2

I am new to SQL and doing the learning via datacamp. I was wondering if you can achieve the same result with 'HAVING' as with a nested 'WHERE' clause.

Related: SQL - having VS where I understand that HAVING is used with aggregate functions such as min, max, ..

How could I rewrite the following with HAVING?:

SELECT *
FROM populations
WHERE year = 2015 AND life_expectancy >(
   SELECT AVG(life_expectancy)*1.15
   FROM populations
);

Suppose I have 6 columns in the table 'populations': A (character), B (character), C (Character), D (number, i.e. life_expectancy as in the example), year and E (number).

I tried the following:

SELECT *
FROM populations
WHERE year = 2015
GROUP BY A, B, C, year
HAVING life_expectancy > AVG(life_expectancy)*1.15; 

However, this returns an empty table. I realise it's not a reproducible example, but perhaps a general explanation as to why it might not be working would suffice :)

Anonymous
  • 502
  • 4
  • 23
  • 1
    Stick to your sub-query, there's nothing wrong with it. – jarlh Apr 11 '18 at 07:43
  • @Anonymous There is another issue with that query: `SELECT * ... GROUP BY A,B,C, year`. Unless all other columns are functionally dependent on A,B,C, year and I guess they are not then the query will work only on MySQL with ONLY_FULL_GROUP_BY disabled. [More](https://stackoverflow.com/questions/33629168/group-by-clause-in-mysql-and-postgresql-why-the-error-in-postgresql/33629201#33629201) – Lukasz Szozda Dec 29 '19 at 05:33

4 Answers4

3

HAVING works on the results, subquery is a separate query. In your example the average you calculate is for the whole table. In the HAVING clause it affects the set of data that forms the result row. So in this case it basically means you want a value to be larger than itself multiplied by 1.15 which of course doesn’t work.
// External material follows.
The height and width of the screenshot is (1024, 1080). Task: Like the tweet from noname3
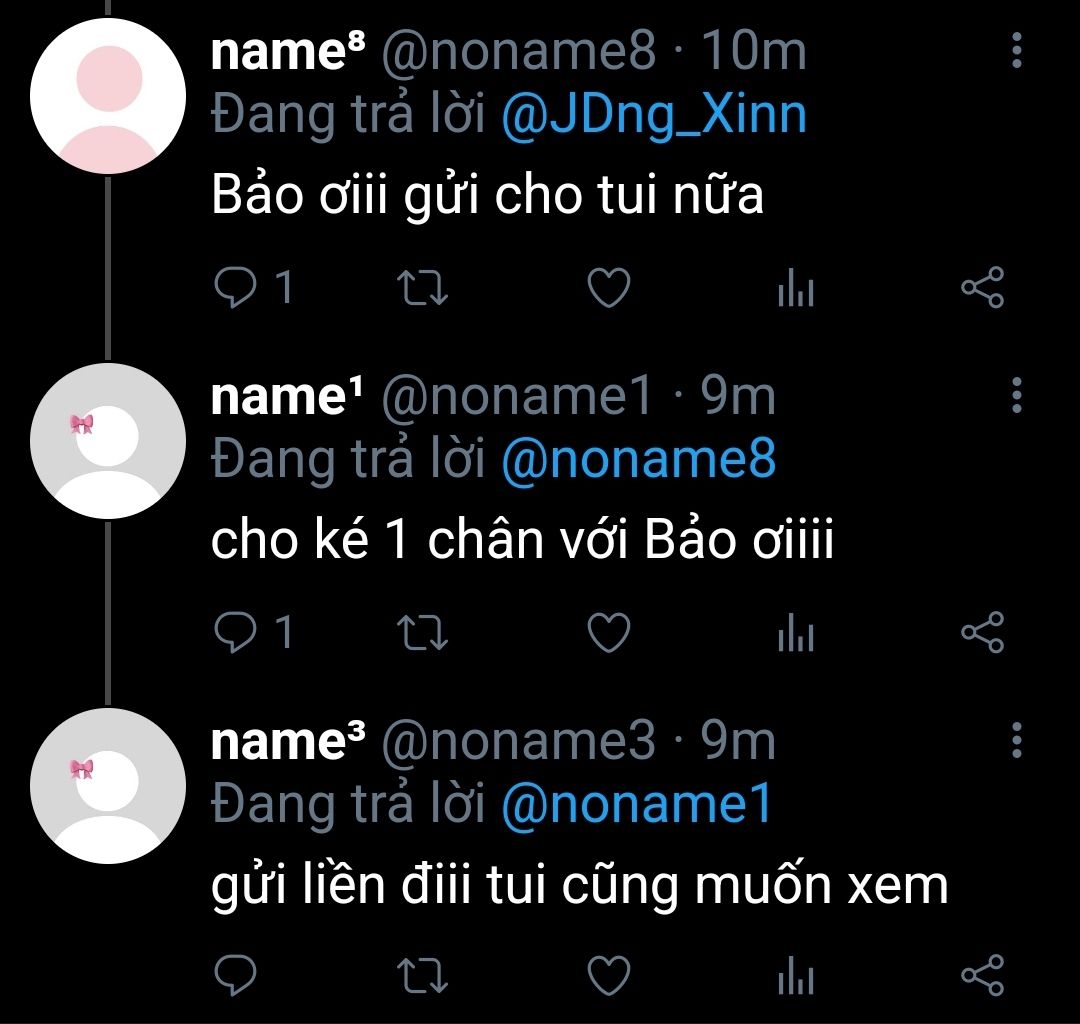tap(608, 975)
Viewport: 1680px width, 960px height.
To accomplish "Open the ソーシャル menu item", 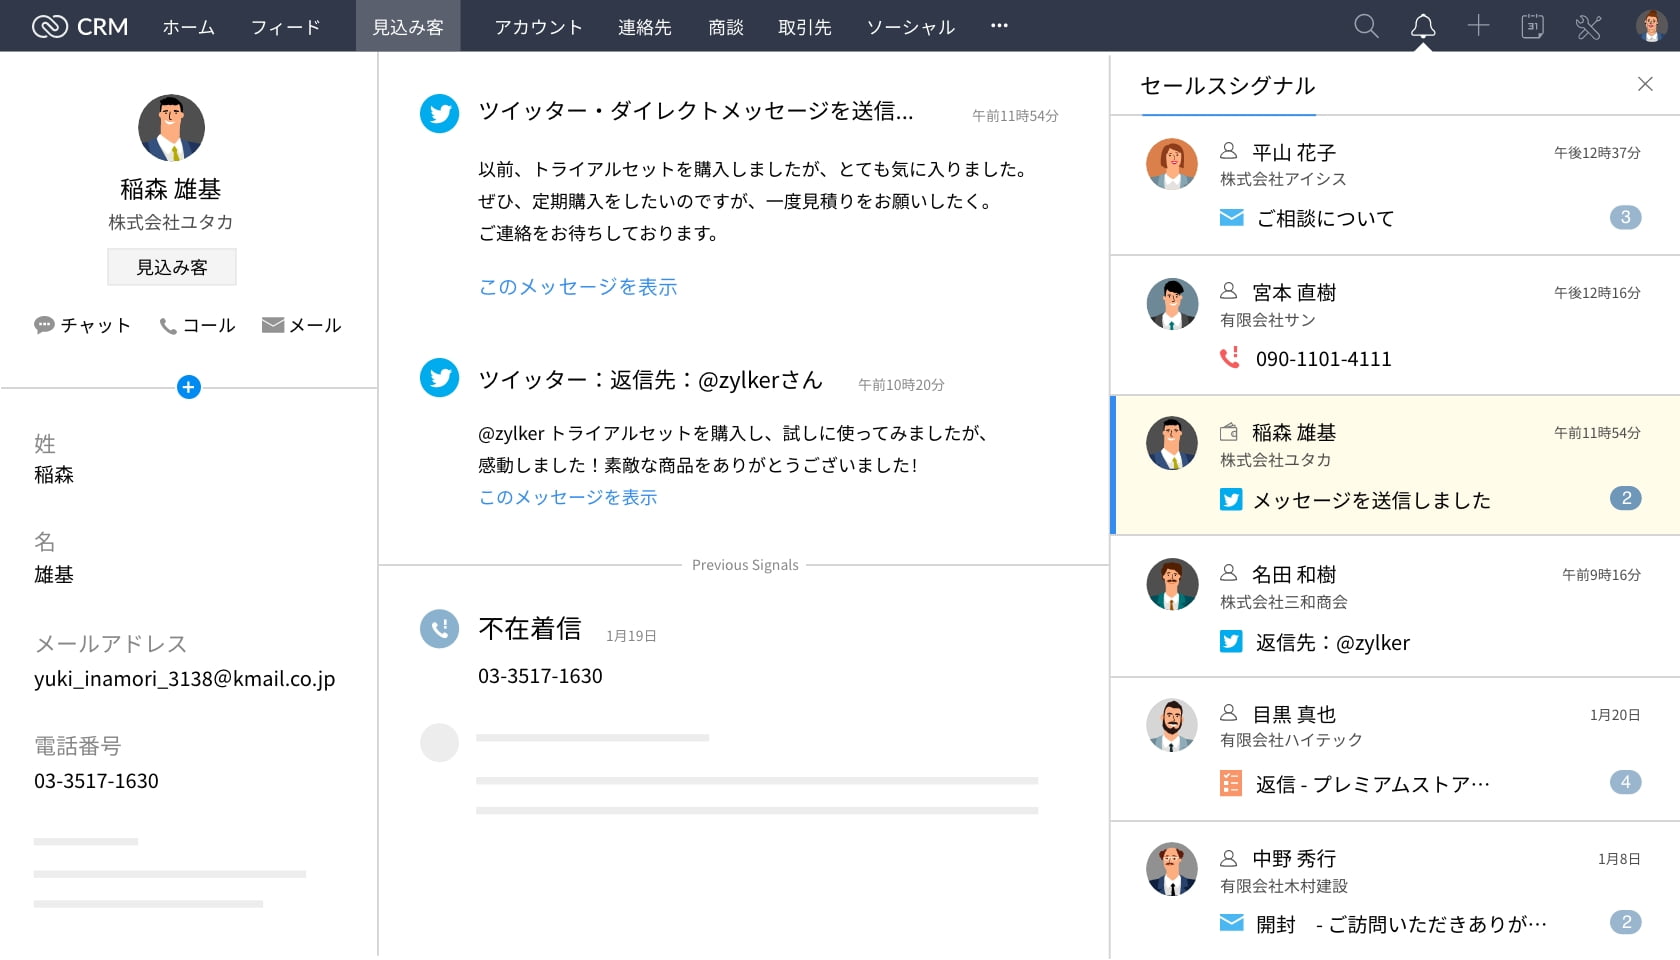I will (910, 27).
HAVING is usable when you aggregate data, for example:

SELECT country, sum(population) FROM cities
GROUP BY country
HAVING sum(population) > 100000

This groups all cities by country, then returns only the rows where sum of city populations is larger than the value.
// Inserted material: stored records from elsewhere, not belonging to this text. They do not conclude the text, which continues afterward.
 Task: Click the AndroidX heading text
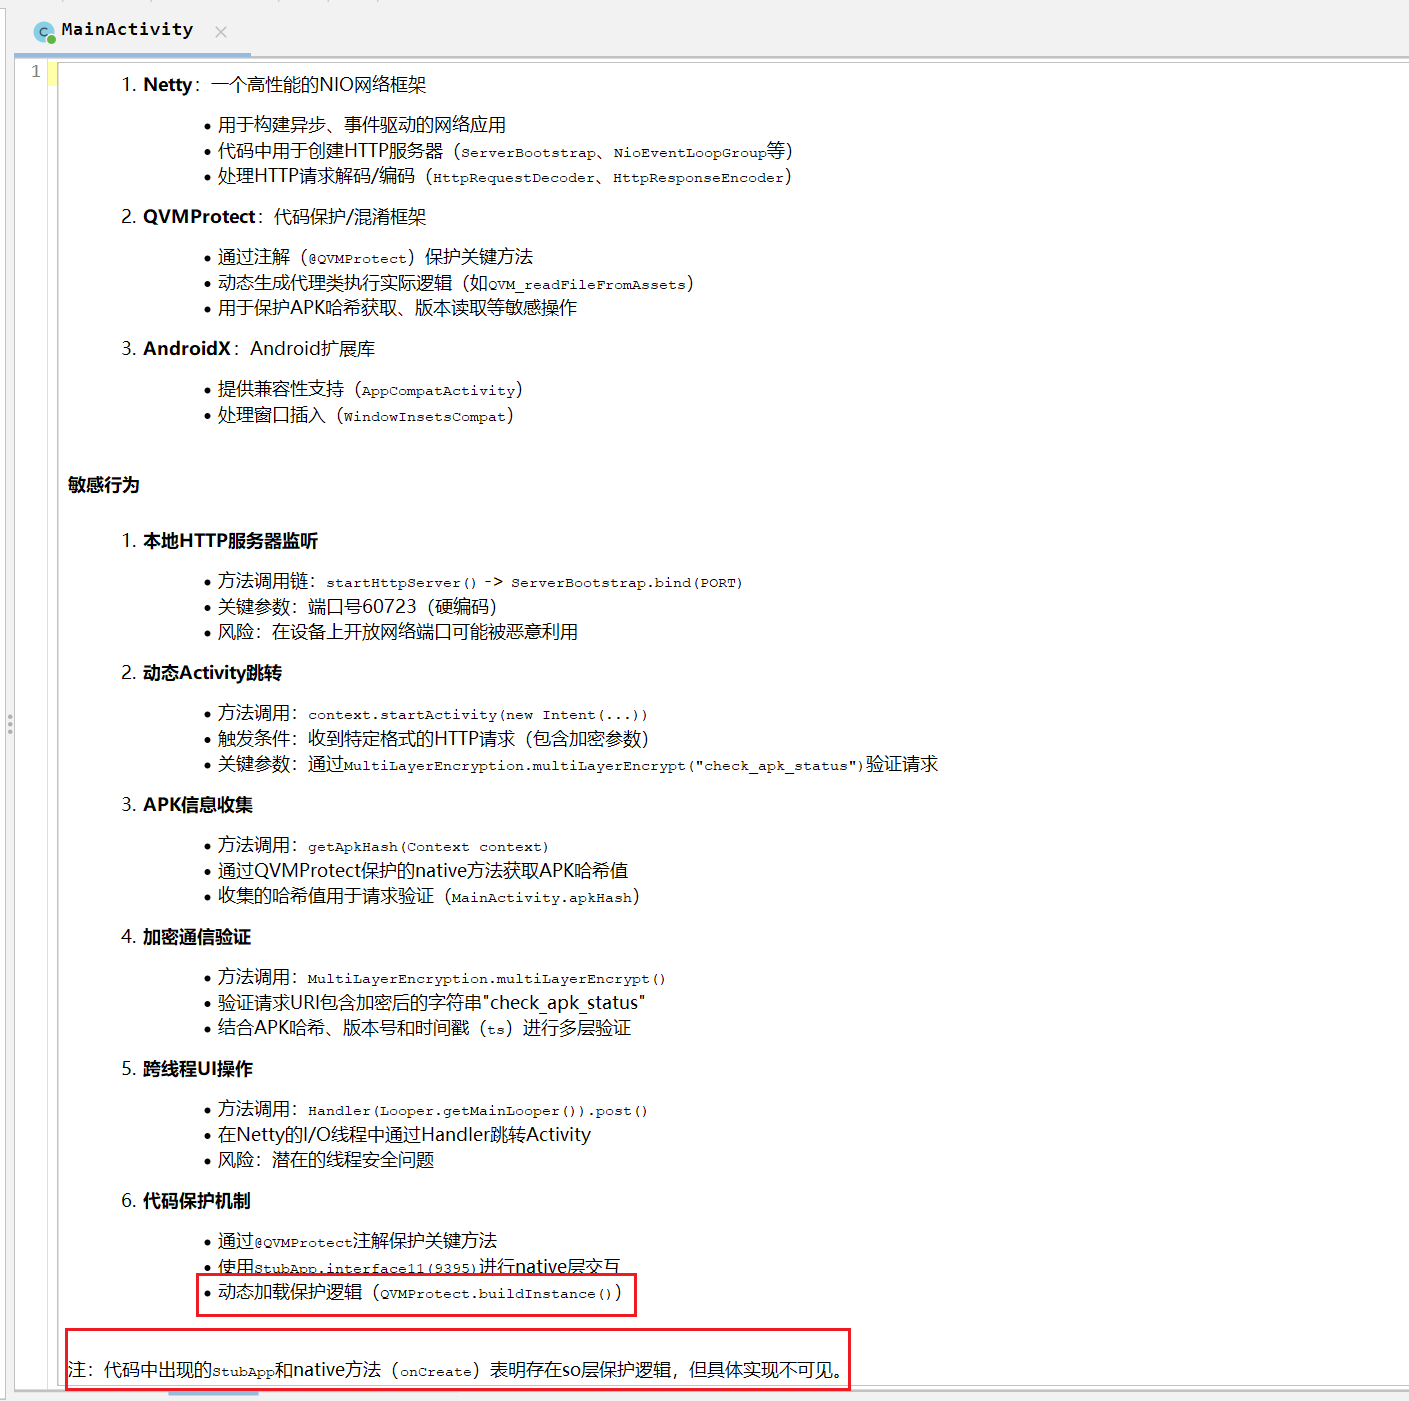[x=187, y=349]
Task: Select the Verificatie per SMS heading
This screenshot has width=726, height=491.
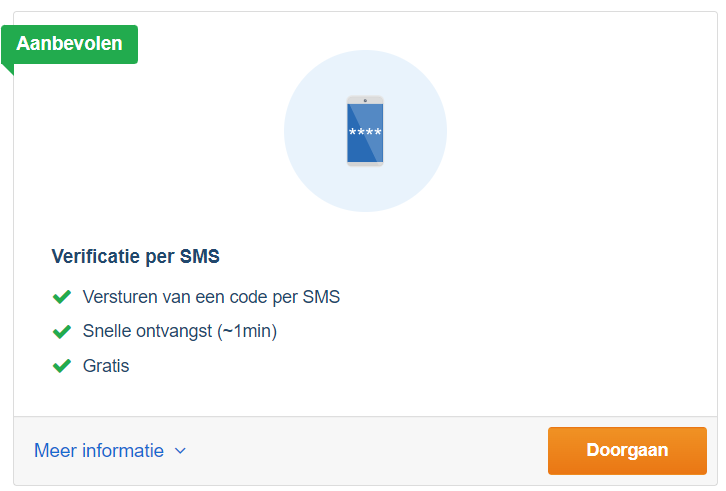Action: click(x=135, y=256)
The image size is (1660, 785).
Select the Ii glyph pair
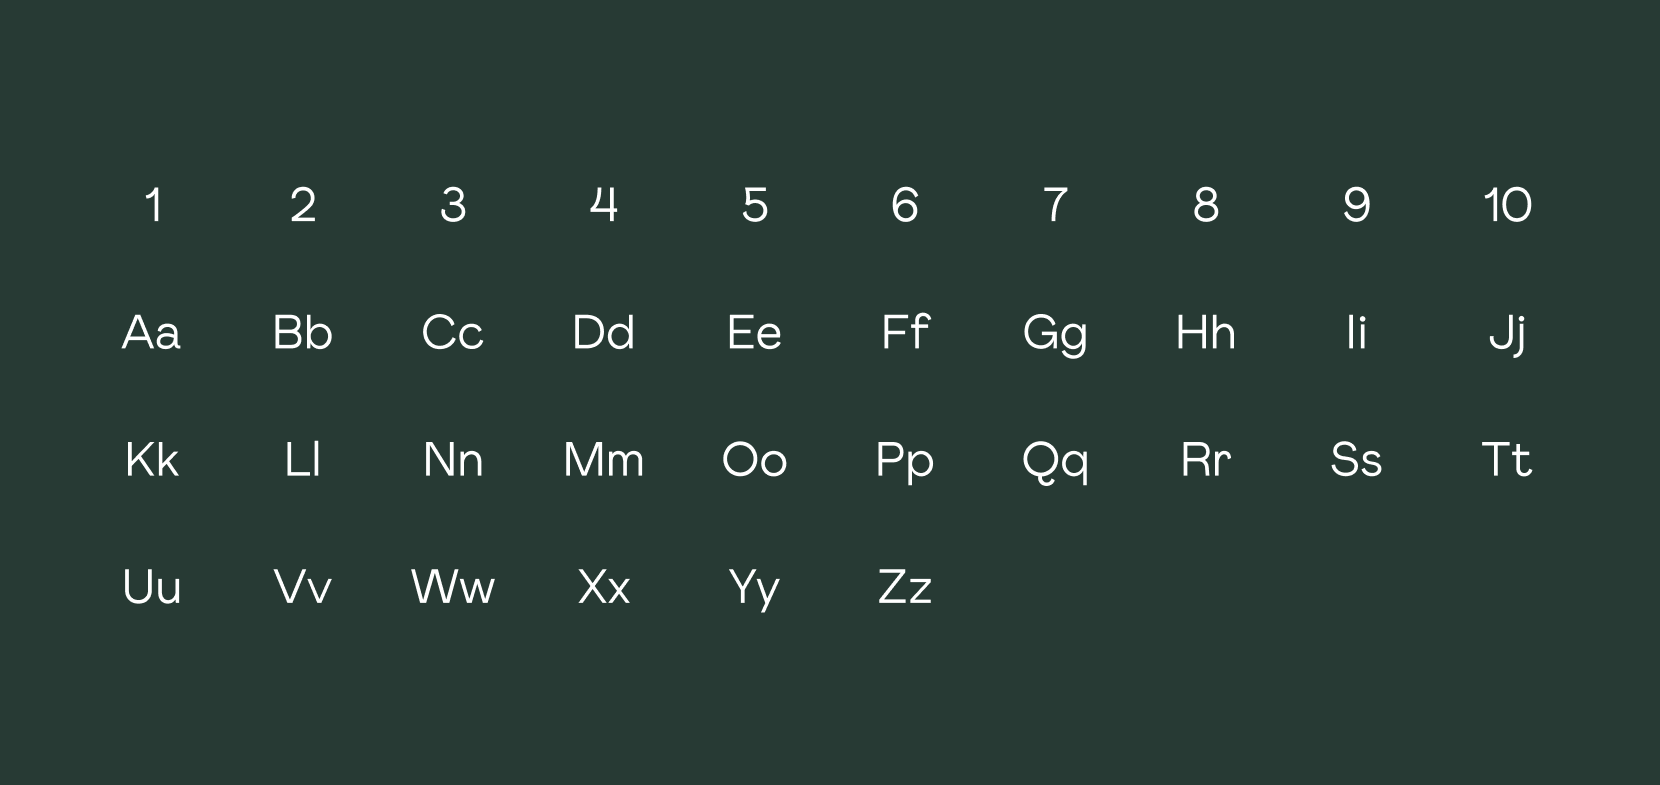tap(1356, 333)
Therefore subqueries and HAVING have a very different use cases and your query can’t be turned into HAVING since you’re not trying to compare values within groups.

Sami Kuhmonen
  • 30,146
  • 9
  • 61
  • 74
3

HAVING is generally used to limit the results of a GROUP BY clause, in the same way that a WHERE is used to limit the results of a SELECT clause.
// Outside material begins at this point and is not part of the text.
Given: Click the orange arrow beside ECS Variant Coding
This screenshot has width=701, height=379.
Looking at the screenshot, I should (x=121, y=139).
In addition, while a WHERE clause cannot contain aggregates directly, you can either use a HAVING clause (with the aggregates), or you could use a sub-query in the WHERE clause which contains the aggregates.

Unless you are grouping your data, or otherwise aggregating it, then I cannot see why you would want to rewrite your WHERE clause as a HAVING clause.

In your example, you are creating a set of groups, based on A, B, C and Year. Then, you are limiting those groups to the ones where the life-expectancy of the group (whatever this is meant to be?) is greater than the average life-expectancy of that same group multiplied by 1.15. It doesn't make any sense, which is what you had already established.

Peter Abolins
  • 1,520
  • 1
  • 11
  • 18
  • 1
    Check your first sentence. HAVING is designed to permit filtering results based on aggregated information. It is not efficient to filter on unaggregated data in a having clause becuse that should be done before the grouping. – Paul Maxwell Apr 11 '18 at 07:52
  • Your whole answer seems to imply correctly that Having is specifically for use with aggregate functions, except your first sentence. – Magnus Apr 11 '18 at 08:06
  • Updated... hopefully I have removed some of the confusion I initially created. – Peter Abolins Apr 11 '18 at 08:35
1

You can rewrite a query with HAVING using a subquery. For example;

SELECT country, sum(population) sum_pop
  FROM cities
 GROUP BY country HAVING sum(population) > 100000
 ORDER BY sum(population) DESC;

is equivalent to:

SELECT country, sum_pop
  FROM (SELECT country, sum(population) sum_pop
          FROM cities
         GROUP BY country) subquery
 WHERE sum_pop > 100000
 ORDER BY sum_pop DESC;           
0

My two cents

Group By lets you make groups out of your complete result set so that you could perform some operation(aggregate function) whose(operations’) scope is limited to that group only and having lets you get rid of(or include) few groups based on the condition you place after having keyword and that condition can also be an aggregate function. Moreover, you can have a different aggregate function to execute on each group(in select clause) and different aggregate function in having clause to filter out a few groups. e.g. let’s say you have employees and their department data and you want to calculate Average salary of each department but if the department has less than 10 employees don’t consider that department. Here you would have to divide all employees into different groups based on department which is done by group by clause and then you would execute average operation whose scope is limited to each group. But before you execute an average operation on each group, you would like to exclude groups(i.e. departments) whose employee count is less than 10, for that, you would use a different aggregate operation(i.e. count) in having clause and that count aggregate operation is again limited to each group. e.g.

select 
department, Avg(salary) from employee 
group by department 
having count(*) > 10;

Back to your question, you tried making groups based on almost all columns that way you would end up having the number of groups almost equals to number rows in your table(i.e. each group has just one row) and then you tried to perform an aggregate function, AVG, in having clause and as said above, that aggregate function’s scope is limited to a group only. And each group has just one row. So it’s like you are trying to fetch a group(or groups) which now has just one row(because you included almost all columns in your group by clause) with column: x = 10 using the condition(in having clause): x > 10, so you won’t get any data in your fetch query.

Ankush G
  • 989
  • 9
  • 14